Software Defined Networking (SDN) has been preferred over traditional networking due to its dynamic nature in adapting the network structure. This agile nature of SDN imparts non-stationarity in traffic. In this work, we characterize the SDN traffic and study its behavior under dynamic conditions using Augmented Dickey Fuller (ADF) test. Later, we model the SDN under non-stationary conditions using queueing model and solve for average queue length at both controller and switch using Pointwise Stationary Fluid Flow Approximation (PSFFA). The analytical results have been validated through simulations. We develop congestion control algorithm based on (a) Proportional Integral Derivative (PID) control mechanism and (b) Dynamic Random Early Detection (DRED) control mechanism for SDN controller using the fluid flow model. Finally we demonstrate their effectiveness in stabilizing the queue length at the switch and controller under non-stationary conditions.

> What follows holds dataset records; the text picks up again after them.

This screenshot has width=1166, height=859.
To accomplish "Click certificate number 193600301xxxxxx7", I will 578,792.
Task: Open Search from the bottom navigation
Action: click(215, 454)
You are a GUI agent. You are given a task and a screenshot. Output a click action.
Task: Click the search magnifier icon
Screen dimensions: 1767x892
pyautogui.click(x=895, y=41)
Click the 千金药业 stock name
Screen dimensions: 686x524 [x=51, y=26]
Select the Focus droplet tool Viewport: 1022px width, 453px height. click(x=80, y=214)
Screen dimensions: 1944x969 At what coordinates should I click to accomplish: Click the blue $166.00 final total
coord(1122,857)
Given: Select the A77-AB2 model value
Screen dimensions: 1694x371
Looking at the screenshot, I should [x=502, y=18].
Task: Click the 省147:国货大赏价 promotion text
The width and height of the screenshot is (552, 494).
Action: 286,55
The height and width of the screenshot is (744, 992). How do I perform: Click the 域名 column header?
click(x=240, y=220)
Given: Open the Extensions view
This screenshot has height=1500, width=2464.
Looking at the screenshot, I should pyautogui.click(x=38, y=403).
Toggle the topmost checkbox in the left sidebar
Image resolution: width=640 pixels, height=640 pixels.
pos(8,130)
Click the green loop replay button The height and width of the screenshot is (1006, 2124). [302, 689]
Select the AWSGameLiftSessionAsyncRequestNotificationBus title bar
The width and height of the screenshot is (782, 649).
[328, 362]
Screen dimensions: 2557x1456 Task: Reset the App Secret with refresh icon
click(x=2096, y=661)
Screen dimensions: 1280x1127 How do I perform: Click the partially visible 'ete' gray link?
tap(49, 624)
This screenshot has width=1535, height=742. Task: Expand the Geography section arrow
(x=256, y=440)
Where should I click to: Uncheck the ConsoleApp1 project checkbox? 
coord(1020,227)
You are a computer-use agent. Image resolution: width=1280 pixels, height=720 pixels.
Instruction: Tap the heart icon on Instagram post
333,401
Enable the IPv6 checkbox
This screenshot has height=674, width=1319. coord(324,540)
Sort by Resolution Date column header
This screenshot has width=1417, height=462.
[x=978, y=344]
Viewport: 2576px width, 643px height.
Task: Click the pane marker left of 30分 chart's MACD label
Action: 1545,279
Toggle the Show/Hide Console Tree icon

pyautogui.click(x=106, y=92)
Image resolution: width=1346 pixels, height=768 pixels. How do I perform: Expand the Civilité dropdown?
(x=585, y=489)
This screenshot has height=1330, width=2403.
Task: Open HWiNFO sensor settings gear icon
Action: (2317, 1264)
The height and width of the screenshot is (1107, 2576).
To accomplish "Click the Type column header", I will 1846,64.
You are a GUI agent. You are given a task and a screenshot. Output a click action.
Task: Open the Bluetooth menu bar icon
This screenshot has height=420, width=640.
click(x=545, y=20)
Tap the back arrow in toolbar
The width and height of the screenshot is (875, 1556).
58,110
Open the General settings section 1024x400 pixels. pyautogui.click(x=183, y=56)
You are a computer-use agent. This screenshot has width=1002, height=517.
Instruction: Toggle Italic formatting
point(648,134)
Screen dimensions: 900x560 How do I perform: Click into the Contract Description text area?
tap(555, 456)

In nut shell our work brings out the importance of the non-stationary behaviour of the traffic in the design and analysis of SDN and its control algorithms.

与传统网络相比，软件定义网络（SDN）具有更佳的适应性，因为它在适应网络结构方面具有动态特性。SDN的这种敏捷性使流量变得不稳定。在这项工作中，我们对SDN流量进行表征，并使用增强Dickey Fuller（ADF）测试研究动态条件下的SDN行为。稍后，我们使用排队模型在非平稳条件下对SDN建模，并使用点向平稳流体流量近似（PSFFA）求解控制器和交换机的平均队列长度。分析结果已通过仿真验证。我们使用流体模型基于（a）比例积分微分（PID）控制机制和（b）SDN控制器的动态随机早期检测（DRED）控制机制开发拥塞控制算法。最后，我们证明了它们在稳定非稳态条件下稳定交换机和控制器队列长度的有效性。简而言之，在SDN及其控制算法的设计和分析中，我们的工作凸显了流量的非平稳行为的重要性。